Where do you find Fair Lady bikes that inexpensive? I sure wish there were some of those near me with those prices!


----------



## Rollo (Mar 10, 2022)

Dbike said:


> Where do you find Fair Lady bikes that inexpensive? I sure wish there were some of those near me with those prices!



Found this one on my local CL for $120 ...


----------



## Rollo (Mar 10, 2022)

... And I this one at a bike swap years ago when they weren't that sought after for $60 ...


----------



## StingrayRider (Mar 10, 2022)

A Slik Chik would be the way to go.


----------



## Dbike (Mar 10, 2022)

StingrayRider said:


> A Slik Chik would be the way to go.



I would consider a Slik Chik but those probably don't have the same "feel" as a Fair Lady.


----------



## Dbike (Mar 10, 2022)

Rollo said:


> Found this one on my local CL for $120 ...
> 
> View attachment 1585897



I do check craigslist regularly.
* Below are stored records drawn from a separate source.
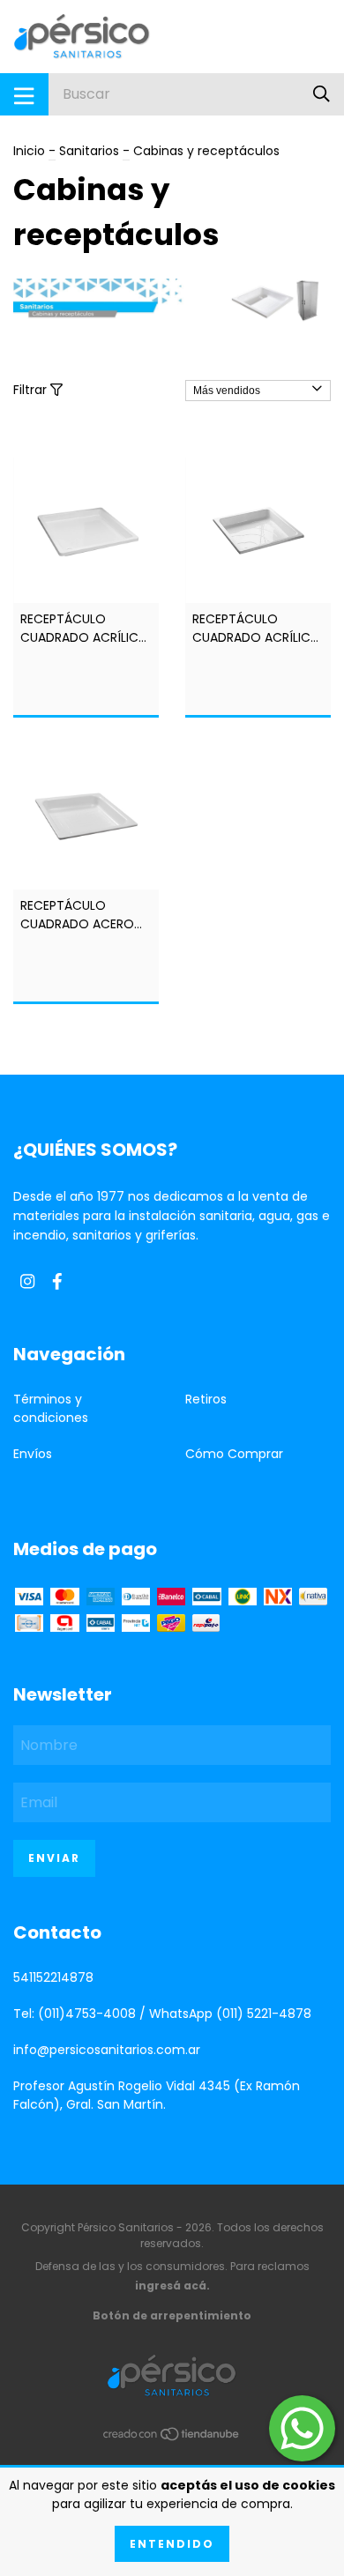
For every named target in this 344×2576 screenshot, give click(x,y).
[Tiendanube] (172, 2437)
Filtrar (31, 389)
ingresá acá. (172, 2285)
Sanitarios (89, 151)
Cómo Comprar (234, 1454)
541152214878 (53, 1977)
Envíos (32, 1454)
Unfortunately, the asking prices in my area are quite a bit higher! Still, never can tell what shows up. The two you posted look quite good. Probably good that I prefer the Fair Lady over the boys' Stingray.


----------



## coasterbrakejunkie1969 (Mar 10, 2022)

Dbike said:


> I would consider a Slik Chik but those probably don't have the same "feel" as a Fair Lady.



There is no significant  difference in feel.


----------



## Rollo (Mar 10, 2022)

Dbike said:


> I do check craigslist regularly. Unfortunately, the asking prices in my area are quite a bit higher! Still, never can tell what shows up. The two you posted look quite good. Probably good that I prefer the Fair Lady over the boys' Stingray.
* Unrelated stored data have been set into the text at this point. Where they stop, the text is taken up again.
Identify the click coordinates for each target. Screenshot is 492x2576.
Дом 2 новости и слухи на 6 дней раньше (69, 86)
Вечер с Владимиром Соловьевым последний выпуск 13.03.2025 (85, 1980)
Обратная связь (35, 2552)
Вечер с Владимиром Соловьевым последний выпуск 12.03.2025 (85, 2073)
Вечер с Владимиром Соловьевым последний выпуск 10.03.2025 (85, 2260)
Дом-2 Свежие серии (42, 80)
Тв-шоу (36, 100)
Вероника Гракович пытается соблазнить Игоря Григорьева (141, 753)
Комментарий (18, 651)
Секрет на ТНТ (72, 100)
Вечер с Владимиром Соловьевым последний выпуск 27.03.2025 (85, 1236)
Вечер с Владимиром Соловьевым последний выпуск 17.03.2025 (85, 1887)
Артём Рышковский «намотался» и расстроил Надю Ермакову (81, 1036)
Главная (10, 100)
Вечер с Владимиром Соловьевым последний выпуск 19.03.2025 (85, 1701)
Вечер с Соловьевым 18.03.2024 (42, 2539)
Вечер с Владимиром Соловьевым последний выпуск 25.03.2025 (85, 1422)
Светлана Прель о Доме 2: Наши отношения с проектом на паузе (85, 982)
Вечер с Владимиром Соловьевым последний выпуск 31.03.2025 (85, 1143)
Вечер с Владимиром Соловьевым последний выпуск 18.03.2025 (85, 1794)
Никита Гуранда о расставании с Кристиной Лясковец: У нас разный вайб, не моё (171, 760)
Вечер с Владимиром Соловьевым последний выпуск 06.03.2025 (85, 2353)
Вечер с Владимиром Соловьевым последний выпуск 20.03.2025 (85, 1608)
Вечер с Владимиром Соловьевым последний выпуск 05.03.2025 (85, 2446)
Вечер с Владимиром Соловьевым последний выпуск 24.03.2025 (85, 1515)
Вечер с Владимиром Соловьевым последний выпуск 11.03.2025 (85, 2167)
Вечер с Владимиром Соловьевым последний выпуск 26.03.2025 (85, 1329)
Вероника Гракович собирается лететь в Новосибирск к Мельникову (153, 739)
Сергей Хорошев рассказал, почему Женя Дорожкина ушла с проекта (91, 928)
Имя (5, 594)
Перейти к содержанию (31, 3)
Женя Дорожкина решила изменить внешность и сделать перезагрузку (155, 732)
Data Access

I built and painted this candy purple one for my daughter 20 years ago ...


----------



## Dbike (Mar 10, 2022)

coasterbrakejunkie1969 said:


> There is no significant  difference in feel.
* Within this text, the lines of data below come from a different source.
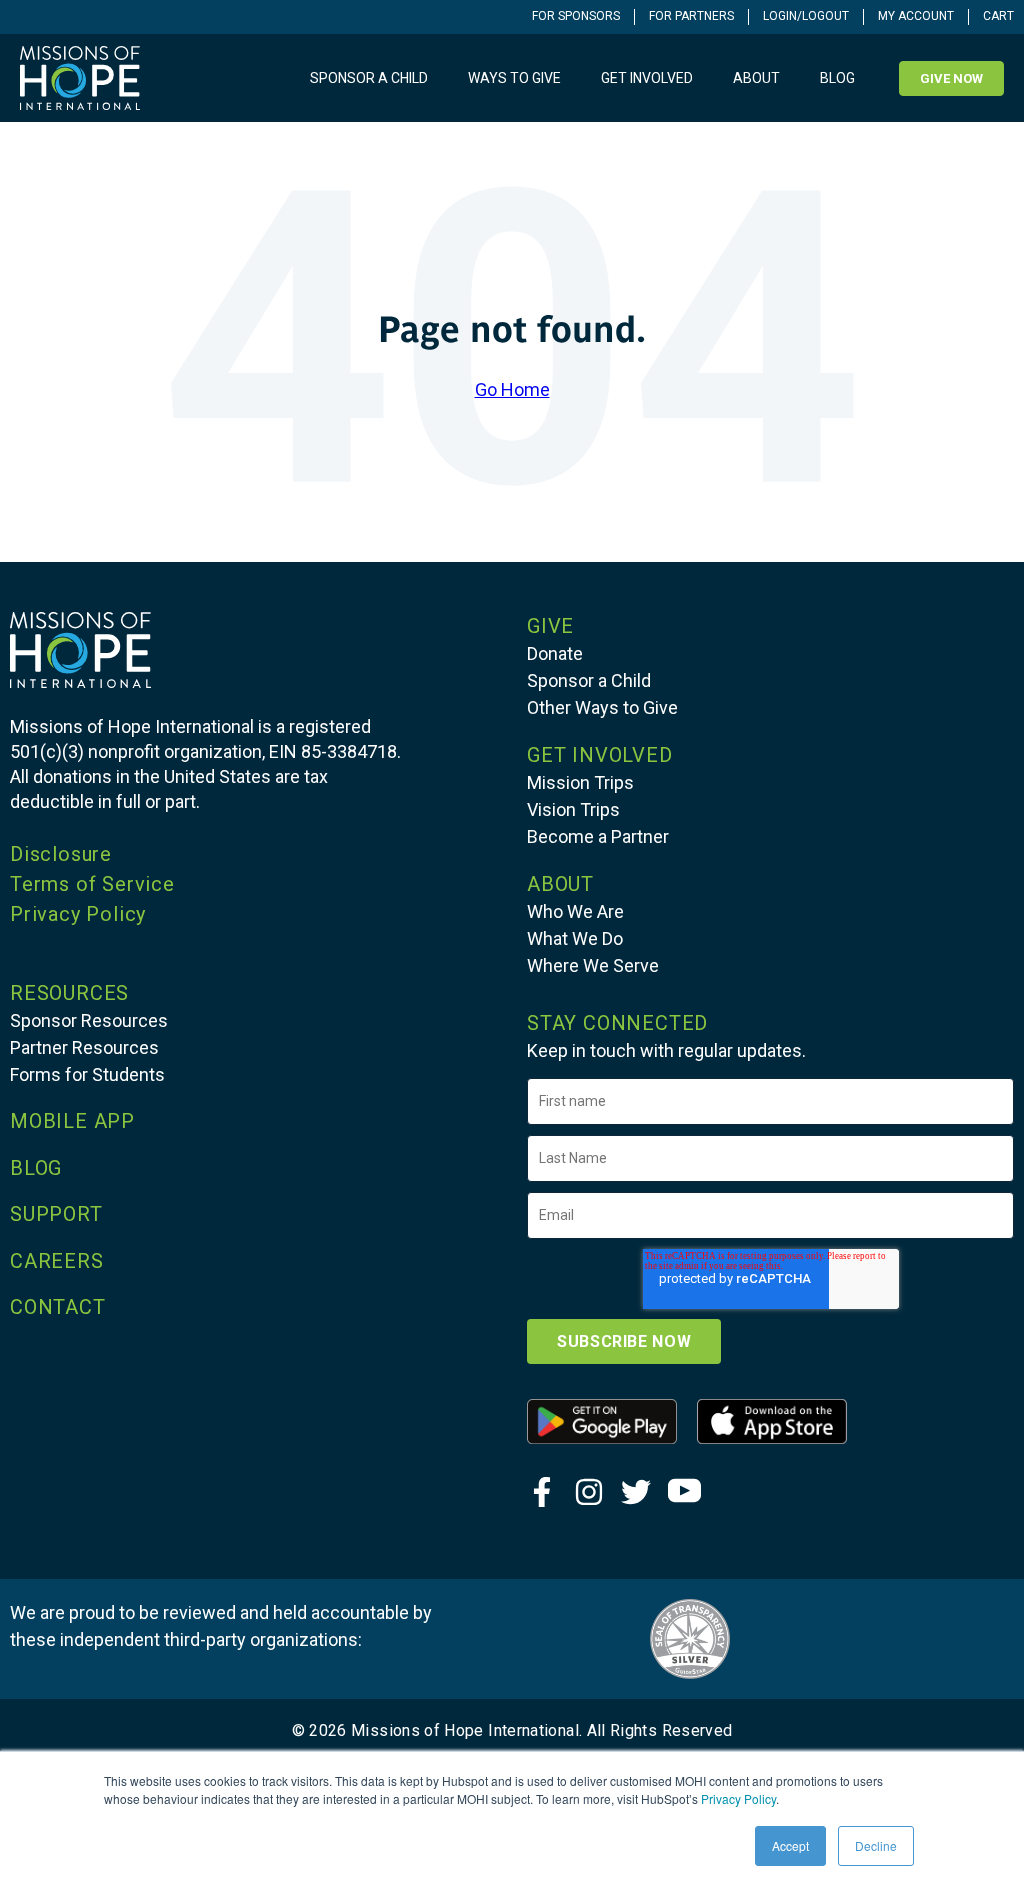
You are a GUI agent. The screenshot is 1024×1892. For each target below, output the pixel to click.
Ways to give (514, 78)
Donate (555, 653)
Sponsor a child (369, 78)
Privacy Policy (738, 1798)
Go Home (512, 389)
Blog (837, 78)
Aren't the frames smaller on the Slik Chik? It would be interesting to ride both and compare.


----------



## Dbike (Mar 10, 2022)

Rollo said:


> I built and painted this candy purple one for my daughter 20 years ago ...
> 
> View attachment 1586160



That looks in very good condition. Who rides it now?


----------



## Rollo (Mar 10, 2022)

Dbike said:


> That looks in very good condition. Who rides it now?



Hangs in the basement ...


----------



## Dbike (Mar 10, 2022)

Rollo said:


> Hangs in the basement ...



Oh, stored. I thought so. Good it is being preserved.


----------



## coasterbrakejunkie1969 (Mar 10, 2022)

Dbike said:


> Aren't the frames smaller on the Slik Chik? It would be interesting to ride both and compare.



Same bike Fairlady and Slik Chik, the  Lil Chik is smaller.


----------



## Dbike (Mar 10, 2022)

coasterbrakejunkie1969 said:


> Same bike Fairlady and Slik Chik, the  Lil Chik is smaller.



Okay, thank you. I knew one of those was smaller!


----------



## razinhellcustomz (Mar 12, 2022)

danfitz1 said:


> That's a $100 bike at best. Fair Lady is a pretty easy to find bicycle, even if you are looking for a clean original earlier one.



I had a pink 1970 Lil Chic that i got for practically little or nothing.. My buddy wanted to buy it , so i think it sold for $150.00.. I'd buy that for $250.00.. Good luck.. Razin..


----------